Ziad Antar

"In the year 2000, I purchased ten roles of expired black and white film from Studio Al Madani in Saida, South Lebanon. These films not only expired in 1976, but they were also poorly preserved, subjected to floods, humidity and fire damage.

It is the ruinous condition of the films that interested me as a medium for my work. As a result, the images are sometimes void of pigment, often damaged, blackened or blurred. To add to the experiment, I was also using an old camera
– a 1948 Kodak Reflex II – and I had to work through the constraints of these expired films, trying to play with light in order to create an image.

The outcome was always unpredictable and uncertain. The whole experiment lies in the idea that even I did not know the result before the images were printed. And when the images were printed, a blurry limit was created in what the spectator sees and what he believes."

1978 born in Saida, Lebanon and lives and works between his hometown and Paris, France.

Ziad Antar has been working in photography and film since 2002. Best known for a practice that intervenes in the conventions of documentary photography, Ziad infuses seemingly ordinary subjects with a nostalgic aesthetic through the use of expired film and out-dated cameras. The result is a visual practice deeply engaged with the historical and theoretical discourses of the medium of photography, rich in poetic beauty and conceptual complexity.

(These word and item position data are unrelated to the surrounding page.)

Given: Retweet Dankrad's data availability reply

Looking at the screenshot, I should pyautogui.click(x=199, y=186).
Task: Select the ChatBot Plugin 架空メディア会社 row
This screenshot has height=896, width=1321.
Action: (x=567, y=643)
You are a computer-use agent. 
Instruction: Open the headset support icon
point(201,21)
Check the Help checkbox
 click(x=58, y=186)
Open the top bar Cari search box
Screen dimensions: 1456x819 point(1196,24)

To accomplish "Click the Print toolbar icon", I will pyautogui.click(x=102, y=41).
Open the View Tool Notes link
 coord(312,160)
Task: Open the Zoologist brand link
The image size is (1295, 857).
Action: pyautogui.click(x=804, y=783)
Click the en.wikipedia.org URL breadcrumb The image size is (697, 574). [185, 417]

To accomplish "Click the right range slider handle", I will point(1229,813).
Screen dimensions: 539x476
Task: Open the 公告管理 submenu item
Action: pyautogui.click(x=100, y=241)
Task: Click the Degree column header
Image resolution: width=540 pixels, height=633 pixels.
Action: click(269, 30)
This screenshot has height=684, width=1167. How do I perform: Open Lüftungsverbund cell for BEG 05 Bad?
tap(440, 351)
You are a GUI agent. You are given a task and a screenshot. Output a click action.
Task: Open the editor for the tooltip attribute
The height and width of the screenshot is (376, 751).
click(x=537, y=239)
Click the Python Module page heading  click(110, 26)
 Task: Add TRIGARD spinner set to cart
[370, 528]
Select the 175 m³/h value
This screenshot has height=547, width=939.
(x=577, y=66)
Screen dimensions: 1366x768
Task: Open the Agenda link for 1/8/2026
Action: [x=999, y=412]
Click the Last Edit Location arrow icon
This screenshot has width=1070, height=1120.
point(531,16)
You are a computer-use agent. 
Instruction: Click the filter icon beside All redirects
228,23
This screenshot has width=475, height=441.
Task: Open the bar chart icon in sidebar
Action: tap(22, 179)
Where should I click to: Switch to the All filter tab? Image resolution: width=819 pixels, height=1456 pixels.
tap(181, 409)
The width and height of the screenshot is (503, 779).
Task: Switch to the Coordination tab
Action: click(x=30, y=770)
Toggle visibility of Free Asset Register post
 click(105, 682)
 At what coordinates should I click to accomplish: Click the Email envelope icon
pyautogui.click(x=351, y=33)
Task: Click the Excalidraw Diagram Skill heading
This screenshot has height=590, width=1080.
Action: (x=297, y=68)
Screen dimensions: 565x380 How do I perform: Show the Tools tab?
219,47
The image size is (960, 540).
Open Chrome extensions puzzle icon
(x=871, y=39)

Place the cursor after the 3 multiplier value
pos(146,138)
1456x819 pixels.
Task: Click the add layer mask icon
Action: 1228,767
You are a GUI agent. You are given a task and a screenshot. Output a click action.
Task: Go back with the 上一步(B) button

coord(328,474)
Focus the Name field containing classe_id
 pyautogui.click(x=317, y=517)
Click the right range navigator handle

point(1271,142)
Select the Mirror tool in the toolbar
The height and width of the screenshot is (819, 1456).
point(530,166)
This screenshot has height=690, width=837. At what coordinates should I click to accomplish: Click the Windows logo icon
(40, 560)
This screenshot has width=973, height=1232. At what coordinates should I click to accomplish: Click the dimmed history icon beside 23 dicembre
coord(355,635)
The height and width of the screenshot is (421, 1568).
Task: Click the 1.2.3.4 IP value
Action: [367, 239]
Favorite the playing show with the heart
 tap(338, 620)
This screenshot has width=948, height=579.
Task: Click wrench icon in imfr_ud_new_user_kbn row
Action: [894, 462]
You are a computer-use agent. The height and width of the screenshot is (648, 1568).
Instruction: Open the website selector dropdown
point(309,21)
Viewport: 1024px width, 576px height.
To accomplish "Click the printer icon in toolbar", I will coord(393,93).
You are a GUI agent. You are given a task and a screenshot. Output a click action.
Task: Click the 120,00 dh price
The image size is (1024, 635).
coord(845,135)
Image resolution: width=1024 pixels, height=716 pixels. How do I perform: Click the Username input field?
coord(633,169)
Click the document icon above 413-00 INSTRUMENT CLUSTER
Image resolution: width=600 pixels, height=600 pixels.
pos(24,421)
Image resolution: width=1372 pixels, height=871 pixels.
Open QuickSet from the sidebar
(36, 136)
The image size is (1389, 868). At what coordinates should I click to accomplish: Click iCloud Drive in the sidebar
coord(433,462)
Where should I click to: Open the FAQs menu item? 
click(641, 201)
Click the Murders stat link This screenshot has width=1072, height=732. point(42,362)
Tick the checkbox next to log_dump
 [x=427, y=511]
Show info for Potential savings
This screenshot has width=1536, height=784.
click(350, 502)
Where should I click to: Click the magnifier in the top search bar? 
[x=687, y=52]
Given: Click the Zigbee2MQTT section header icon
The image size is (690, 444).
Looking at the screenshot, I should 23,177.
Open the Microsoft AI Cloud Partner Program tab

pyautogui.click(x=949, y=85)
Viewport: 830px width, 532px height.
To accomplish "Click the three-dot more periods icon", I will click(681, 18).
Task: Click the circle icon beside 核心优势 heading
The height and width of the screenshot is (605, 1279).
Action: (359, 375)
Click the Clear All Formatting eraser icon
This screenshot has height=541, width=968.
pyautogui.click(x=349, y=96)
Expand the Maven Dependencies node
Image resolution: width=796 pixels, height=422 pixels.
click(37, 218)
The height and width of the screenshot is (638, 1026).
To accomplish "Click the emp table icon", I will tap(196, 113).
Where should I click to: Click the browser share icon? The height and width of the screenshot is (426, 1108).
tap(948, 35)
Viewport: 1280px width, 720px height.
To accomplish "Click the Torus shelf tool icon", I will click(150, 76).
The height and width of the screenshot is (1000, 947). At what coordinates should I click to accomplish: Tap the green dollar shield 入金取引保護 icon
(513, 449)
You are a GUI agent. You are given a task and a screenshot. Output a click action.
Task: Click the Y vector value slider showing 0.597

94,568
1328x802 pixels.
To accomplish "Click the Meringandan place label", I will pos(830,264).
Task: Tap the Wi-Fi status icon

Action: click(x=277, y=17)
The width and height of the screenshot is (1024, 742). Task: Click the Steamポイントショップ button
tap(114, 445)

In 2001, he graduated with a degree in Agricultural Engineering from the American University of Beirut. His focus shifted to art after participating in a 2001 workshop run by Lebanese filmmakers Mahmoud Hojeij and Akram Zaatari. He continued his training at Ecole Superieure d'Etudes Cinematographique in Paris. He has exhibited his work in galleries, museums, and in book format, to much international acclaim.